Nous adecertes les jugement et absolucion dessus diz, en tant comme il sont bien et justement faiz et donnez, et passés en chose jugée, aianz aggreables, fermes et estables, yceus voulons, loons, greons, ratifiions, approuvons, et ; de nostre auctorité royal, confermons. Sauf sur ce nostre droit et l'autrui en toutes choses. Et pour ce que ce soit ferme chose et estable à touz jours, nous avons fait mettre nostre seel en ces presentes lettres. Donné à Paris, l'an de grace mil ccc. trente cinq, ou mois d'aoust.

Par le roy à la relacion de monseigneur Guillaume de Villers, en l'absence des autres. Aubigny.


1 Successeur de Pierre Raymond de Rabasteins en qualité de sénéchal de Poitou, dès l'an 1333, comme on le voit par la date de cette sentence, Jourdain de Loubert exerçait encore cet office le 24 mars 1340 (voy. l'acte publié sous le n° CXCIV de ce volume). Aux lettres signalées dans le tome premier, p. 266, note, où ce personnage prend le titre de capitaine souverain pour le roi en Poitou. Saintonge, Limousin et lieux voisins, et en même temps celui de sénéchal de Saintonge, il faut ajouter une donation en faveur de Guillaume Gormont, datée du 15 décembre 1341, qui se trouve insérée dans des lettres royaux de confirmation de février 1356 (n. s.), JJ. 84, fol. 387. — Jourdain de Loubert avait épousé Tiphaine de la Mothe et lui donna en douaire la terre de Laurière, dont la jouissance lui fut du reste contestée, après la mort de son mari, par son fils Jourdain II, et la femme de celui-ci, Marguerite de la Celle. (Arrêt de procédure du 22 mai 1355, X1a 16 fol. 125 v°.).

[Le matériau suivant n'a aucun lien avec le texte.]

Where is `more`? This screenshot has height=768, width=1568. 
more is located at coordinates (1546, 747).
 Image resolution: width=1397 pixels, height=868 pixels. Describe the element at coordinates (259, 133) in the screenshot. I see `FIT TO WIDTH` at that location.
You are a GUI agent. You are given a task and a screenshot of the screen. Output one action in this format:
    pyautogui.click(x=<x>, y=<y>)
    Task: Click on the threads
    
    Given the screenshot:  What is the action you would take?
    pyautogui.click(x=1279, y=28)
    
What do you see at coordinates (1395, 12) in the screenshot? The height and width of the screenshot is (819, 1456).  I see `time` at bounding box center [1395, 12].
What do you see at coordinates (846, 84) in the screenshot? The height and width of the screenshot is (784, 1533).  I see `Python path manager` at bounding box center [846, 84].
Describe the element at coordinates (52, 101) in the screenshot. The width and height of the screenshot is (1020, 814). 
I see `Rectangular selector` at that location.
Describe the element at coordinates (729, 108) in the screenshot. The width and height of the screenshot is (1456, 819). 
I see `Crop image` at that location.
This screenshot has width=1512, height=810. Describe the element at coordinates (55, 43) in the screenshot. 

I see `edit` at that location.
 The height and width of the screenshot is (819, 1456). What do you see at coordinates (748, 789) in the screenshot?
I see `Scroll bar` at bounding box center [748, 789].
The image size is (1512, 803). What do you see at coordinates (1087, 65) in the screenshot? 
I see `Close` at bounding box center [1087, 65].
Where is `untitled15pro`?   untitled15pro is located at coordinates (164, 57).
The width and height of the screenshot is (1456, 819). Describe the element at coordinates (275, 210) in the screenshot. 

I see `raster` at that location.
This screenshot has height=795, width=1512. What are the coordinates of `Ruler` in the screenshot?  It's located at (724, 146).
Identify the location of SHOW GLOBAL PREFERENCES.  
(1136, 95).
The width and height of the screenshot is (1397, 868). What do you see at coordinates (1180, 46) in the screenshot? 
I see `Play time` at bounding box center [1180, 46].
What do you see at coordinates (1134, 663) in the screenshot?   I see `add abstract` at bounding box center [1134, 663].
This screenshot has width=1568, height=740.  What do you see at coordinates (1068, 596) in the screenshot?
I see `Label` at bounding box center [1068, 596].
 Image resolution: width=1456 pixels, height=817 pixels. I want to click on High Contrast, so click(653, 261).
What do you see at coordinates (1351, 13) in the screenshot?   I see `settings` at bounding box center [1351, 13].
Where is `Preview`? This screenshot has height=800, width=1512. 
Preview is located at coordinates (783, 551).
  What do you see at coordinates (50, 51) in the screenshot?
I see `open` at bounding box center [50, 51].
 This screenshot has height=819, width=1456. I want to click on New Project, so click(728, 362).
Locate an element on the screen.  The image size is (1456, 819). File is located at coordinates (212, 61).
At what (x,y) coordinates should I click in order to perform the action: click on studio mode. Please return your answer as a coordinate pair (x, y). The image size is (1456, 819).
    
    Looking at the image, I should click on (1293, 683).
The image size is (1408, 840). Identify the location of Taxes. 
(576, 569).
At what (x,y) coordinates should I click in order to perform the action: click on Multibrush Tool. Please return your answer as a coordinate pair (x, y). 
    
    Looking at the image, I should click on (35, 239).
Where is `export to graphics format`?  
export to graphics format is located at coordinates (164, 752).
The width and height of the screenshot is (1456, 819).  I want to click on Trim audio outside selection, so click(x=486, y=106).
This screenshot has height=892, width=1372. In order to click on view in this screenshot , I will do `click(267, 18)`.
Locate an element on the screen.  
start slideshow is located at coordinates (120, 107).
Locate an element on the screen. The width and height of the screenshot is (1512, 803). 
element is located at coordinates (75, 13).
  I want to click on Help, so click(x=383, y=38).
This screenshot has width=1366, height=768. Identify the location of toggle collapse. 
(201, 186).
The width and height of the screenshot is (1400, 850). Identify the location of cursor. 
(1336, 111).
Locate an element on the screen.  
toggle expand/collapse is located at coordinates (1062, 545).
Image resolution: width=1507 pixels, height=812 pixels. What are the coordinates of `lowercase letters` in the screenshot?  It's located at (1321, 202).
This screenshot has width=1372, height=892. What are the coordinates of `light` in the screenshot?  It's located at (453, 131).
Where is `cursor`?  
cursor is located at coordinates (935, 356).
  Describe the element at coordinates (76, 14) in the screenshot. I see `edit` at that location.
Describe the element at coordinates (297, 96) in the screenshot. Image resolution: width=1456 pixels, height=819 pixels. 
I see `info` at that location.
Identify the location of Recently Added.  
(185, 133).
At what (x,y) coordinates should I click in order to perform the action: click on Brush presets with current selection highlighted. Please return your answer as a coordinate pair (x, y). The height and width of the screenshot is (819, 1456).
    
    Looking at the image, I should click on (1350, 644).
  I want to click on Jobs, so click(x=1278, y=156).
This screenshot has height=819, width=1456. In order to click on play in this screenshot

2 On ne trouve que fort peu fort peu de renseignements sur ce personnage, dont le nom, plus communément écrit du Paile, s'est déjà rencontré et reviendra fréquemment dans ce volume. Il paraît avoir joui d'une grande considération en Poitou et devint conseiller du roi, comme on le verra dans un acte publié plus loin. Son nom se rencontre quelquefois dans les registres du Parlement. Le 25 janvier 1321, il était appelant d'une sentence interlocutoire contre lui rendue par le sénéchal de Poitou en faveur de Jean et Thomas d'Ayron, et demandait, d'accord avec ses adversaires, que la cour retint la connaissance de leur affaire ; mais ils ne purent l'obtenir, et la cause fut renvoyée au sénéchal de Poitou pour être jugée au principal (X1a 8844, fol. 26 v°). Le 22 février 1348, Savary de Vivonne fit ajourner du Paile, demandant qu'il lui servît de pleige dans un procès qu'il soutenait soutenait au Parlement contre Jean et Guillaume Coindé ; mais celui-ci se récusa, alléguant simplement quod de mesprendendo caveret (X1a 12, fol. 88 v°).
3 Le 14 août 1332.
4 Le 15 septembre 1332.
5 Le 11 janvier 1333 (n. s.).
6 Le 7 mai.
7 Guillaume Chabot, quatrième fils de Sebran IV, seigneur de la Grève, et de Marguerite de Rochefort, fut chef de la branche des seigneurs du Chaigneau, de Nesmy, de Hallay, etc. Il laissa trois fils de Jeanne Pouvreau, sa femme (Dict. hist. et généal des anc. fam. du Poitou, t. I, p, 573).
8 Hervé de Volvire partagea, le 3 novembre 1334, avec son frère aîné, Savary, et sa sœur, Marguerite, la succession, de leur père Hervé et de leur mère, Alix de Moric (Id., t. II, p. 820).
9 Seigneur d'Appelvoisin, du Bois-Chappleau, etc. En 1341, il était en instance au Parlement contre Regnault de Thouars, évêque de Luçon, et son chapitre, appelant d'une sentence rendue contre eux au civil par le sénéchal de Poitou. Des lettres royaux du 25 juin 1341, mandant au Parlement de permettre aux parties de terminer leur différend par un accord amiable, furent entérinées le 28 juillet suivant (X1a 9, fol. 157 v°). Guillaume d'Appelvoisin fit son testament à Fontenay, le 10 avril 1354, et laissa trois fils de trois mariages différents (Dict. généal. suprà cit., t. I, p. 70).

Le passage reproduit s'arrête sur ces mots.